● Given entries:
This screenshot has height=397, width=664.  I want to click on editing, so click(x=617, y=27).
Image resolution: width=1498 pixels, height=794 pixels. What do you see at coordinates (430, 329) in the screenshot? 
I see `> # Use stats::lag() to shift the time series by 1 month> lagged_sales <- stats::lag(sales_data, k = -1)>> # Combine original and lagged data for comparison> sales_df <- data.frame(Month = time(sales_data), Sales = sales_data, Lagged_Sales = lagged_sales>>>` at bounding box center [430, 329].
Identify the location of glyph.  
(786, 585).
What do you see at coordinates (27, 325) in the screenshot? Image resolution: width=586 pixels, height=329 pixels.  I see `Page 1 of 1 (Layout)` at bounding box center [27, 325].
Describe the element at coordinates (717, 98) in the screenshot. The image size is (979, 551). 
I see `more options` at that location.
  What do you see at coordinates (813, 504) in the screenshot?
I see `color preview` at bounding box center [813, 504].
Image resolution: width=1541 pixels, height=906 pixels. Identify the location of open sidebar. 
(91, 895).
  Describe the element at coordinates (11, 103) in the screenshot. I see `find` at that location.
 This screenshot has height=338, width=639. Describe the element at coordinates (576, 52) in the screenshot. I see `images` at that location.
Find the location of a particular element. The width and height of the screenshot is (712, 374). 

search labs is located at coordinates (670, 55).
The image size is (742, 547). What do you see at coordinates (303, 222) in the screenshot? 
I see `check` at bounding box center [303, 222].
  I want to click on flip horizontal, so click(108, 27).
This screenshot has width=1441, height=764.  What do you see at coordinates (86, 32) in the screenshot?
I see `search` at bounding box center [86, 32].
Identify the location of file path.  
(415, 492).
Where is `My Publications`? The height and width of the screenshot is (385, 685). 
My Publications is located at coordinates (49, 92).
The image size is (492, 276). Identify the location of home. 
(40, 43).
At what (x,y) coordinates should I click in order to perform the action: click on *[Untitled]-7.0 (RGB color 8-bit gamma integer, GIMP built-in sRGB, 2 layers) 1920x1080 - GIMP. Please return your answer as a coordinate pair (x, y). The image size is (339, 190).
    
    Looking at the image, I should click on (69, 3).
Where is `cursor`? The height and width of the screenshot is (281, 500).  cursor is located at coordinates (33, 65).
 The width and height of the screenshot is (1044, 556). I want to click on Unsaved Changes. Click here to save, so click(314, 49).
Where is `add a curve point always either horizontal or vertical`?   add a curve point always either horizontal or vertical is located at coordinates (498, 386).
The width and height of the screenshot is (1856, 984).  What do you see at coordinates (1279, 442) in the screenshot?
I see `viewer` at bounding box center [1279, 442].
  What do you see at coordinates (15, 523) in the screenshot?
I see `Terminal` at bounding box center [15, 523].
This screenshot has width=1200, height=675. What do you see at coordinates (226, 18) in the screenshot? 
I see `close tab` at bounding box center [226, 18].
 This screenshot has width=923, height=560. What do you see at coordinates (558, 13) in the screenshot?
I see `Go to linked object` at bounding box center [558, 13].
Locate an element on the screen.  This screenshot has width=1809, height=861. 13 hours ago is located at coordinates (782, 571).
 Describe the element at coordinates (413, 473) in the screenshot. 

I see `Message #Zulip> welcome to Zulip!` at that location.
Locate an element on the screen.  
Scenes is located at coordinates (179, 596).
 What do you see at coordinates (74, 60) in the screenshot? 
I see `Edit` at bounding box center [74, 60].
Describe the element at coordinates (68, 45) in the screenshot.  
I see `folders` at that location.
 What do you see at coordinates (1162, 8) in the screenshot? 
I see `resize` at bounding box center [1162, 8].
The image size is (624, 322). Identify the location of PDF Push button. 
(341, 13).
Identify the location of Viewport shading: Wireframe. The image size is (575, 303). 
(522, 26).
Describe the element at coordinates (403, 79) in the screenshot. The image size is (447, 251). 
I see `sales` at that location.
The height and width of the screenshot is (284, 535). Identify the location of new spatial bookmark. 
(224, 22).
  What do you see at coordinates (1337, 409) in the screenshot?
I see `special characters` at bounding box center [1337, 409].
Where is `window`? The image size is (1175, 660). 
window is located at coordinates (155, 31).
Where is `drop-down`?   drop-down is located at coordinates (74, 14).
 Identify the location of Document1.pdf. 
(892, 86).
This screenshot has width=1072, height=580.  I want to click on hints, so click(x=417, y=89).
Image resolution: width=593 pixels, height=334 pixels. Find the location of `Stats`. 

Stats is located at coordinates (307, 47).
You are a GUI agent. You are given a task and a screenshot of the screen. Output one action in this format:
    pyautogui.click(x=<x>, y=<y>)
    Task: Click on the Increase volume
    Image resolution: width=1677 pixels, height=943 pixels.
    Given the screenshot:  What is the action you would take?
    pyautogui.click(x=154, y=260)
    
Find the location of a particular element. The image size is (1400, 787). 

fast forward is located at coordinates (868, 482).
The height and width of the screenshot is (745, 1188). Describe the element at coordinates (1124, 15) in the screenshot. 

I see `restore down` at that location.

● What the exercise asks:
Return every line of the entries above that contains the string "Publications", matching case exactly.

● Written answer:
Where is `My Publications`? The height and width of the screenshot is (385, 685). 
My Publications is located at coordinates (49, 92).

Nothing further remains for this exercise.